My first person camera is rolling when I move the mouse in circles.
if this is like a first person shooter where you just want to pitch and yaw, then the yaw axis you want is your world up axis
your code sample rotates around LOCAL axes (like a fighter plane sim). for 1st person shooter, you want to rotate around WORLD axes. local axis rotation is only really required with true 3 degree of rotational freedom flight simulations.
as for "roll"....
if by that you mean the ship starts to roll as you yaw and pitch, this is most likely due to floating point imprecision, and not re-ortho-normalizing your forward, up, and right unit vectors.

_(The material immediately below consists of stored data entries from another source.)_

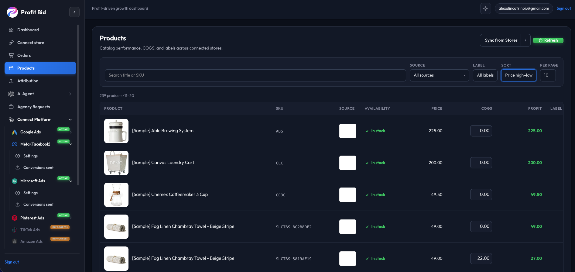Toggle the light theme sun icon
Viewport: 575px width, 272px height.
(x=486, y=9)
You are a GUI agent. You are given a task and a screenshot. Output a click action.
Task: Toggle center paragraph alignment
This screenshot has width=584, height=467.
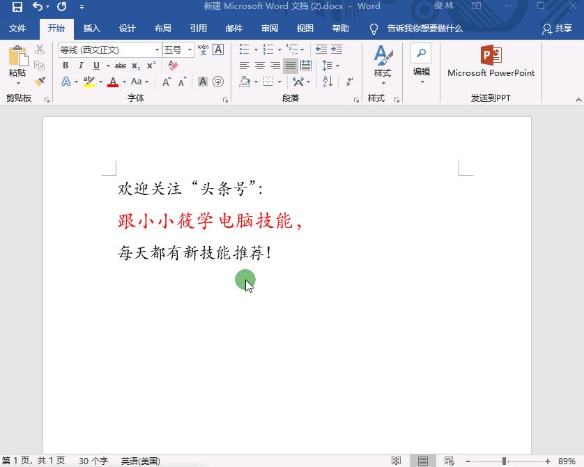pos(259,66)
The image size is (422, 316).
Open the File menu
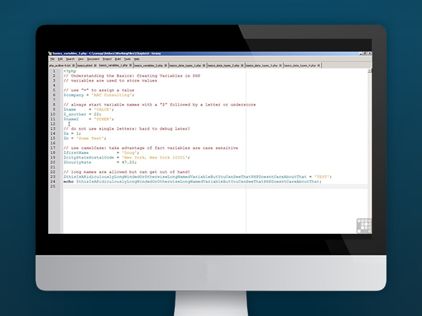(x=52, y=59)
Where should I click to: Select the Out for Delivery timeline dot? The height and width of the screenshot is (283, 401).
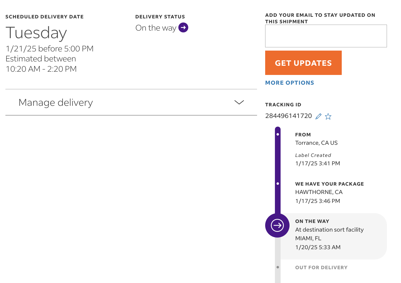pos(278,267)
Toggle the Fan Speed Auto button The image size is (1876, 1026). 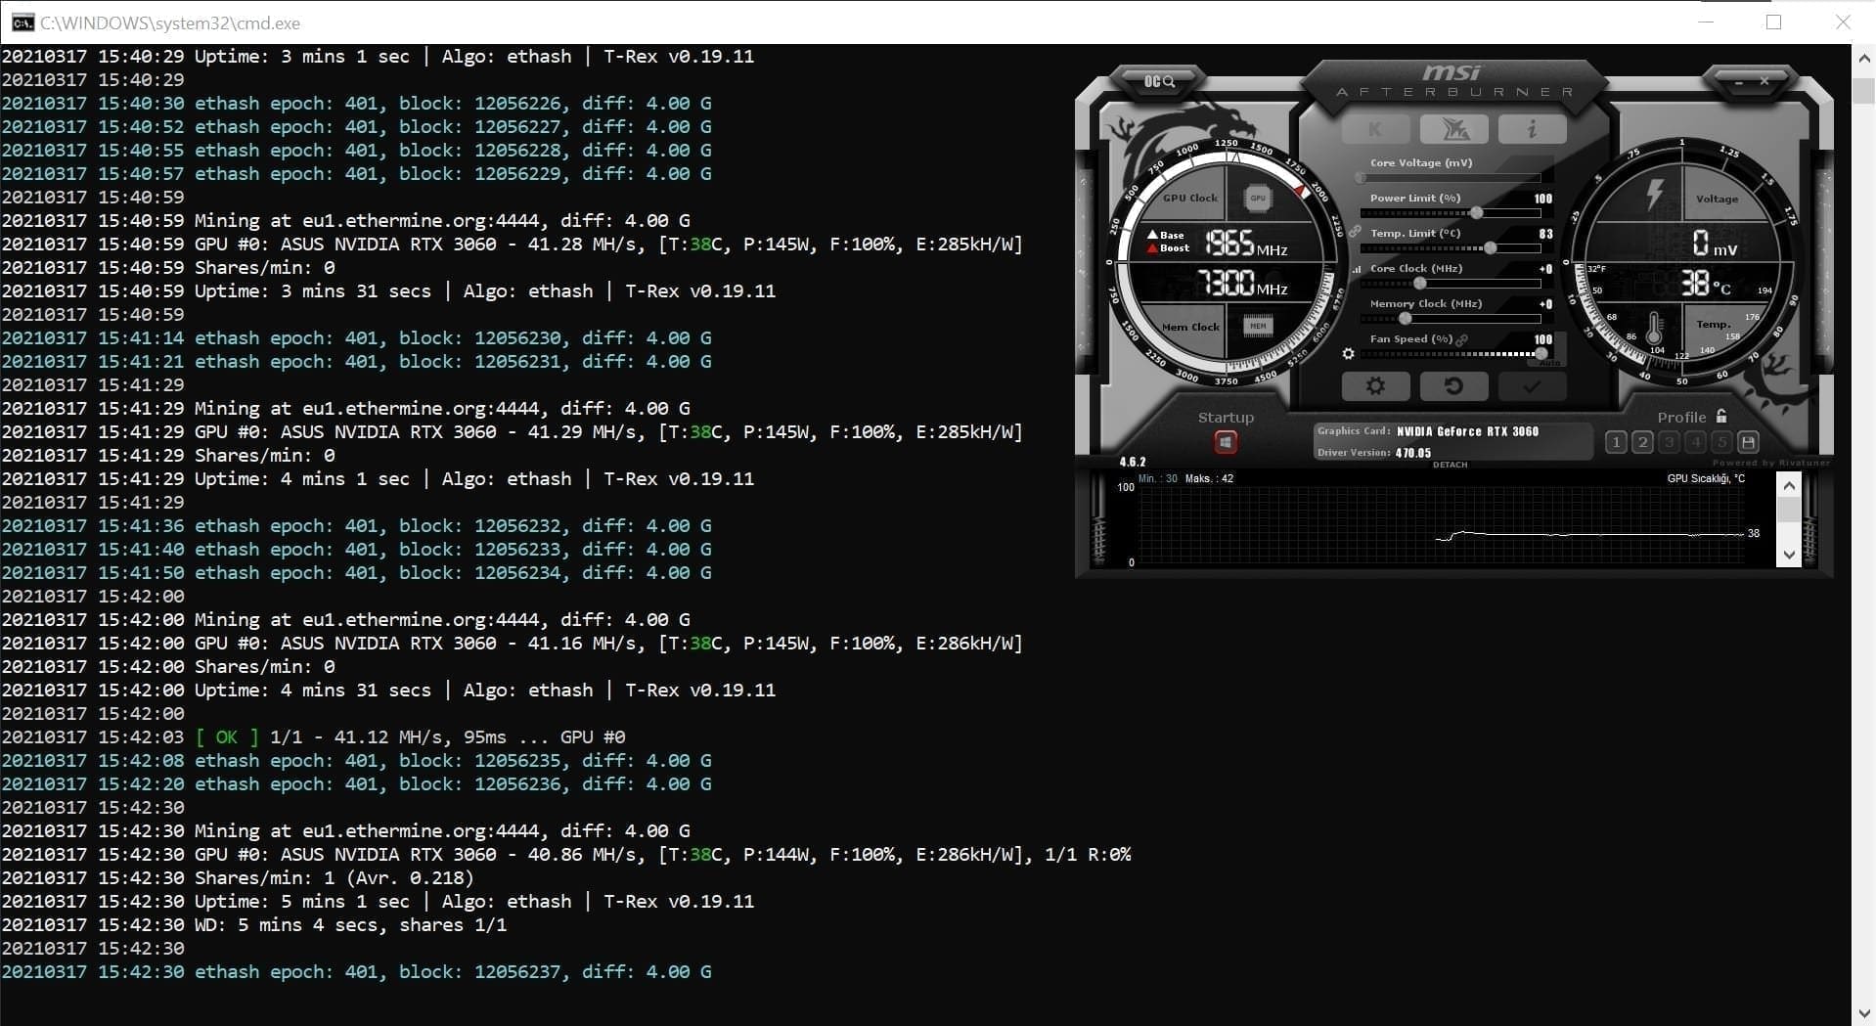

as you apply successive incremental rotations to your local axes, they skew due to floating point imprecision. gramm-shmidt LARGELY fixes that: up=fwd X right, right=fwd X up. need to keep them all unit vectors as well, as i recall. its also possible to use other methods of storing orientation that don't have the precision problem of floating point mats and quats.
as stated above, if you want first person shooter type rotations, you want PAN and TILT (rotations around global y and x respectively, left hand coordinate system), not YAW and PITCH (rotations around local y [up] and x
axes respectively, LH coord sys).
try D3DXMatrixRotationX(&T,&T,pitch_angle) and D3DXMatrixRotationY(&T,&T,yaw_angle). note that call order is important. you can call in either order, RotX then RotY, or vice verse, but you must use that same order everywhere in your code for consistent results. Xrot followed by Yrot gives you pan and tilt behavior like a camera, which is what FPS shooters do.